Flows Troubleshooting

This section describes troubleshooting methods for flows and associated features.

Telemetryd

You can run the following checks to determine that telemetryd is working as expected:

  • Check telemetryd availability.

  • Verify that routers are sending data.

  • Check Docker networking configuration.

  • Perform a Minion health check.

  • Perform a Horizon health check.

  • Verify that sink consumer graphs are populated.

  • Verify that SNMP is available on routers that provide Netflow.

  • Review Horizon and Minion logs.

The Troubleshoot Telemetryd Discourse article describes how to run these checks.

No data or incorrect data

In a scenario where you see no data or incorrect data, you should view the state and parameters of telemetry listeners:

opennms:telemetry-listeners

Check Elasticsearch persistence

If you store flows in Elasticsearch, you can use Kibana to check if flow documents (raw and aggregated) are written to Elasticsearch.

You must know your endpoint address and API key.

To check Elasticsearch persistence, run this command:

curl "https://your-es-server.hostname:9200/_cat/indices?v&apikey=Your-API-Key"

The query returns a list of indices. Those that start with a . are system indices; all others are regular indices. Regular indices appear only when Elasticsearch is receiving flows. If no regular indices are displayed, check etc/telemetryd-configuration.xml and verify that Netflow listeners are enabled.

For more information on troubleshooting Elasticsearch, refer to the official Elasticsearch documentation.

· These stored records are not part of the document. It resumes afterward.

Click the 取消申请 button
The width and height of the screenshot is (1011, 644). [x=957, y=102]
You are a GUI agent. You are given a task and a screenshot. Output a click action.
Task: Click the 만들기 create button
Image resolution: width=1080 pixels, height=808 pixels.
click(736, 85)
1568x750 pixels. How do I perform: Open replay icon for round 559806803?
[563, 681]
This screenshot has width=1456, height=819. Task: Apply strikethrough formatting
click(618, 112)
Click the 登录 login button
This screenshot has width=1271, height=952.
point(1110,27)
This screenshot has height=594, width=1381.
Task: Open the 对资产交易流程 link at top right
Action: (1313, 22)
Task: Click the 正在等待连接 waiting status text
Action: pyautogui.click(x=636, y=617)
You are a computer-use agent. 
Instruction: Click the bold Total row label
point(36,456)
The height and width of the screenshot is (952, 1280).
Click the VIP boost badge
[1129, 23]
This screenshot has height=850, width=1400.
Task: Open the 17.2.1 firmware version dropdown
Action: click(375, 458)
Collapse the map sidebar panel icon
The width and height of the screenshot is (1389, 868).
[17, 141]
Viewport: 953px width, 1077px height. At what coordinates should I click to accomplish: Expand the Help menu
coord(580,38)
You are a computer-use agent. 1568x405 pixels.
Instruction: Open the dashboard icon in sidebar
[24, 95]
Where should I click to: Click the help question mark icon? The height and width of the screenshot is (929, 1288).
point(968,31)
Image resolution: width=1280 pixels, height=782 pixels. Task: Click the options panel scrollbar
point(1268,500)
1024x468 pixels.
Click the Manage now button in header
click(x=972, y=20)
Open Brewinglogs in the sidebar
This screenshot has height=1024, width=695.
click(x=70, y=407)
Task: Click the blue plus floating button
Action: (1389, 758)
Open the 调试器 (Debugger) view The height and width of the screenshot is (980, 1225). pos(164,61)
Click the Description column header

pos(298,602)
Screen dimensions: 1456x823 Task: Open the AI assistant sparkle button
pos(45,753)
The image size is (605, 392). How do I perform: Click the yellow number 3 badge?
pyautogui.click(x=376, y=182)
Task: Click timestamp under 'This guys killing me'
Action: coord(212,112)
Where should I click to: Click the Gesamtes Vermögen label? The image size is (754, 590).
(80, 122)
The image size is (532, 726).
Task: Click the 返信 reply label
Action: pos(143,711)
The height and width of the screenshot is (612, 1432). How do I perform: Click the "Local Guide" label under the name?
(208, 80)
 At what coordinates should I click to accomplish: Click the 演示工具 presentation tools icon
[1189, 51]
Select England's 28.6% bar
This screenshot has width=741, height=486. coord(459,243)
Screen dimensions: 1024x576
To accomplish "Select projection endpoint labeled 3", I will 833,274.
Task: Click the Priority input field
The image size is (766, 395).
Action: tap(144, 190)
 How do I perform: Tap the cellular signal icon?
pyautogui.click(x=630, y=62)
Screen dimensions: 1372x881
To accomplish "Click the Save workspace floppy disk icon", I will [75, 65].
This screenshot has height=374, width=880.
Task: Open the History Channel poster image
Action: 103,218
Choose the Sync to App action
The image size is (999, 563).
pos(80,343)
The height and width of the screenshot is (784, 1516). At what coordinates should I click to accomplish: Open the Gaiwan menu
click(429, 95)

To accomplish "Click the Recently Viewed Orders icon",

Persisted flows do not appear in OpenNMS plugin for Grafana

If your persisted flows are not displayed in the OpenNMS plugin for Grafana, check the elasticUrl property in etc/org.opennms.features.flows.persistence.elastic.cfg. If you are using aggregated flows, ensure that your aggregate.elasticIndexStrategy matches the index strategy that you configured in the streaming analytics tool. To persist only raw flows or only aggregated flows, set either alwaysUseRawForQueries or alwaysUseAggForQueries, as appropriate.

Verify flows by device

To verify flows by device, click Info  Nodes in the web UI’s top menu bar. The flows indicator symbol on the Nodes page shows flows data for each device, with SNMP details and the direction of flows.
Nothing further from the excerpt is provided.